I was sad to leave my family but was grateful for the time.

Something new followed his death and I didn’t realize it until a month ago, on the anniversary.

In the past, a death like this would trigger everything inside of me.

I would crumble, let my Anorexia back in, and surrender in to The Darkness.

What do I do now?

I am a Healer in years of ED recovery!

Now what Grandpa?

Well this is what-

I over corrected.

I stepped in to a healthier lifestyle, and monitored/limited physical exercise (since I am addicted).

I launched a business.

I worked and kept a positive attitude.

I did my daily spiritual practice.

I still felt him around.

Things were good.

I was thriving!

Wasn’t I?

That’s a big fat NO.

Granted, The Darkness wasn’t healthy, It incapacitated me.

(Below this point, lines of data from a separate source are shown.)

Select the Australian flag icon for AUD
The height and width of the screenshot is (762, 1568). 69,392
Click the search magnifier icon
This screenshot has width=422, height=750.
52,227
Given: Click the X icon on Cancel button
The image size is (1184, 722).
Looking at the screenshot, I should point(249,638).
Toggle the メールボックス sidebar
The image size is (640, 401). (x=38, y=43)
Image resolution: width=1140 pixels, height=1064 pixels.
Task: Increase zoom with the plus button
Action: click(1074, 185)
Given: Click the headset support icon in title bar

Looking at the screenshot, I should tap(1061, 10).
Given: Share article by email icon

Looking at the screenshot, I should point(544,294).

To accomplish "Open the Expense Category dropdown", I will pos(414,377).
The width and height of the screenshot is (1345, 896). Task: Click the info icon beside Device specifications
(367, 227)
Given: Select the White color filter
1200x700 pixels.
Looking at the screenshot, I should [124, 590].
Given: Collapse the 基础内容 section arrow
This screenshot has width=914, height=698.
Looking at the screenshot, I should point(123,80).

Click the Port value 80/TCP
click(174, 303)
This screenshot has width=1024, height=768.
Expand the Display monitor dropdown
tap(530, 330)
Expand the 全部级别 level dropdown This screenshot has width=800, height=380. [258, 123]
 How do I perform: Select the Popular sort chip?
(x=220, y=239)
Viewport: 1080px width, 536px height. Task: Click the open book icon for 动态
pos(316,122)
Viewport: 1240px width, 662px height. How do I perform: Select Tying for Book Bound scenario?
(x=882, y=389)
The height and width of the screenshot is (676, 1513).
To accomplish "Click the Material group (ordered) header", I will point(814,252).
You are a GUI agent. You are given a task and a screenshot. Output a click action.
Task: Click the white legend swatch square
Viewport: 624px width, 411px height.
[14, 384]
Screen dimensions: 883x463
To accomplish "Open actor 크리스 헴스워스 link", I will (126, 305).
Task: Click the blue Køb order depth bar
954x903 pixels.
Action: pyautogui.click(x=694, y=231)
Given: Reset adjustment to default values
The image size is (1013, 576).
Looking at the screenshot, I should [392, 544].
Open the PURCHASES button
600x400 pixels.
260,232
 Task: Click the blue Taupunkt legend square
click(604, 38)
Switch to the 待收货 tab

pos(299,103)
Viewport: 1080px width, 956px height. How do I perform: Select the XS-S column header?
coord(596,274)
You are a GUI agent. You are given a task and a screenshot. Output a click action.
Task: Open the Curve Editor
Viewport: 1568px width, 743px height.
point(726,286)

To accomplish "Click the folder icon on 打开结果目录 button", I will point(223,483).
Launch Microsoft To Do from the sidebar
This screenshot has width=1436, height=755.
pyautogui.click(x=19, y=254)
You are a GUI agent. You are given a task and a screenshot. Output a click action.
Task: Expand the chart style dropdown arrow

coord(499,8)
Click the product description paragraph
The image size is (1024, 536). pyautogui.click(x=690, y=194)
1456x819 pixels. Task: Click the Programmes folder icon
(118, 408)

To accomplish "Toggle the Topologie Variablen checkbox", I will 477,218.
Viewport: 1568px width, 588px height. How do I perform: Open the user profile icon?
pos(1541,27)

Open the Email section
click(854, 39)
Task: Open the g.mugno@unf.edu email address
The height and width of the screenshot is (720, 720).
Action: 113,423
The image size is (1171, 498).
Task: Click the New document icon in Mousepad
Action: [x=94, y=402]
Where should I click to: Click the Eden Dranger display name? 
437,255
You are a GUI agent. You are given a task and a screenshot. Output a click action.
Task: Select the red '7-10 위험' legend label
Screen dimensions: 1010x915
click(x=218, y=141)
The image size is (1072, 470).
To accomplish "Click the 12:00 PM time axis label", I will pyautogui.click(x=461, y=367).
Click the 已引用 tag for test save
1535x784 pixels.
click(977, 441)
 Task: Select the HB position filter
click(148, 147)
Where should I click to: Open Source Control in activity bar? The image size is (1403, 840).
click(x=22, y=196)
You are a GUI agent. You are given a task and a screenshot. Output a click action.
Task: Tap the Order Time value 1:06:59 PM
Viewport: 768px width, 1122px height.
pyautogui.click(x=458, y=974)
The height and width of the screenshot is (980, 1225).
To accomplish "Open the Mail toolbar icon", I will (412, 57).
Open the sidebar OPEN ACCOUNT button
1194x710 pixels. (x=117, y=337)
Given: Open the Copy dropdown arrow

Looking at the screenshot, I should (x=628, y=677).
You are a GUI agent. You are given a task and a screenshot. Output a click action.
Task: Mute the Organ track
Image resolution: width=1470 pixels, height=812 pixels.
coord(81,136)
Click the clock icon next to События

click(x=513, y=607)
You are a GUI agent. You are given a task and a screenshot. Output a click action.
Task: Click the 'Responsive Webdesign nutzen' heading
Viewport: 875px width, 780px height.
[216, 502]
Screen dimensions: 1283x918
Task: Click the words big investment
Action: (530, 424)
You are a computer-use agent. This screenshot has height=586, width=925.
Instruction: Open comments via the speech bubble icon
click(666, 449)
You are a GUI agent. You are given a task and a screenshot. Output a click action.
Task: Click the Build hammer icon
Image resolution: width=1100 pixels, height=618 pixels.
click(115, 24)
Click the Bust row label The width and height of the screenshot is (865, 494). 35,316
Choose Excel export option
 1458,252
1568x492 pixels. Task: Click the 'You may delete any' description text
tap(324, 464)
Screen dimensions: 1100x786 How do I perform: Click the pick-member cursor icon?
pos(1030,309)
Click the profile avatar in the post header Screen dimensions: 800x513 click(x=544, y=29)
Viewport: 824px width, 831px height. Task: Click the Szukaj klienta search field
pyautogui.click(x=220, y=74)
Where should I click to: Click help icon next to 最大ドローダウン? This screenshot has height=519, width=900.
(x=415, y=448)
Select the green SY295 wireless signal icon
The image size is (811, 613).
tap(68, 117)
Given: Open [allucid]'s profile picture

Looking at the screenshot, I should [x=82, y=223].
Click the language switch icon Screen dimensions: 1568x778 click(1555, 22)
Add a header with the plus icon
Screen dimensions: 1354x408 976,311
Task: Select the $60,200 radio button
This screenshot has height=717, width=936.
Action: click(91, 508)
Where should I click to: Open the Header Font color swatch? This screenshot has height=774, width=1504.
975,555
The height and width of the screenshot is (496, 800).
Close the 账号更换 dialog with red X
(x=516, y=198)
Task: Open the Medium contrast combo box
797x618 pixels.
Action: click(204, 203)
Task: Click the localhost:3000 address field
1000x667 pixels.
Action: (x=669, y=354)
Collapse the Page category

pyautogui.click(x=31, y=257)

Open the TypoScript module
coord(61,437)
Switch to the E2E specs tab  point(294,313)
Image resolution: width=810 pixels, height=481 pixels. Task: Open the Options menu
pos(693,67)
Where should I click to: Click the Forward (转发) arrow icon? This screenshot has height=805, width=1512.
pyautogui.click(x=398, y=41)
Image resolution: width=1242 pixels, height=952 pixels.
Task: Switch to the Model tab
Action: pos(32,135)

However, This wasn’t healthy either.

When I got home last year, I flipped a switch.

He didn’t die.

I can feel him around (courtesy of my practice).

I can tap in and feel close to him whenever I want.

Except, I stopped practicing.

I was hiding from the truth.

I was hiding from the pain that I knew was capable of consuming me.

I was hiding from him.

Last month my family gathered for the anniversary.

I live far and I wasn’t going to make it but I didn’t need it to feel connected.

I spoke to my family and checked in and then did absolutely nothing.

I would normally tap in, light candles, get snacks and flowers.

I couldn’t.

I didn’t.

After a few days of real self reflection, I realized what I had done.

Terrified, I made my cup of Cacao and sat down in front of my altar. I didn’t get a chance to open my mouth before the tears poured out.

I apologized for ignoring his death after the funeral.

I apologized for not checking in with my practice.

I apologized for ignoring him.

I apologized for being too afraid of the pain.

I fell to my knees and confessed that I was lost.

“I DON’T KNOW WHAT I AM DOING WITH MY LIFE!”

“I CAN’T FIND MY PURPOSE!”

Memories flashed behind my eyes like a movie.

Every interaction with my “Homie G”, big and small.

Laughs we shared at other people’s expense, cursing at people when he would drive me to school, making fun of me for getting arrested, the list goes on and gets better.

They are mine.

They were ours.

He loved me and I him.

My heart is fractured and it is okay to act like it is.

I thought I had figured it all out.

I didn’t, I was just good at pretending.

I’ve had 34 years of practice after all.

Talking to him that day opened a new path for my life.

It healed me in a way that I can’t explain to people.

He was a man who mocked and celebrated my rebellion.

Now, he is gone but he is continuing to remind me and celebrate me for it.

We were rebel’s together and now I will continue to be one for the both of us.